- **Given information**:
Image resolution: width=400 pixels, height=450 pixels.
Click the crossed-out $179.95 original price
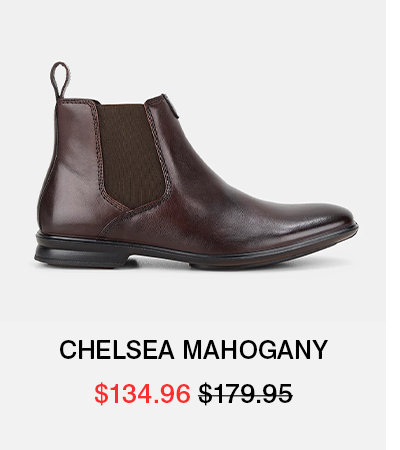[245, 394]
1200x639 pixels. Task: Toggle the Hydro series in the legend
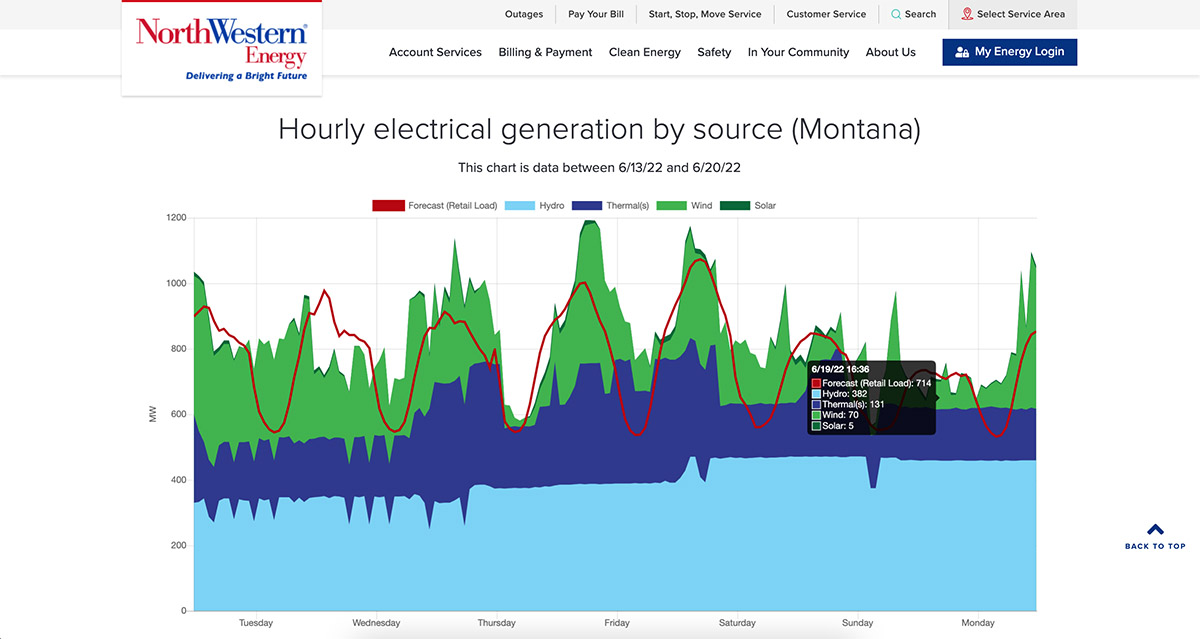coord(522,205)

- **Required work**: Write the records above out again exactly, with no pictures in your copy.

- **Answer area**:
Image resolution: width=400 pixels, height=450 pixels.
Click the crossed-out $179.95 original price
[245, 394]
1200x639 pixels. Task: Toggle the Hydro series in the legend
coord(522,205)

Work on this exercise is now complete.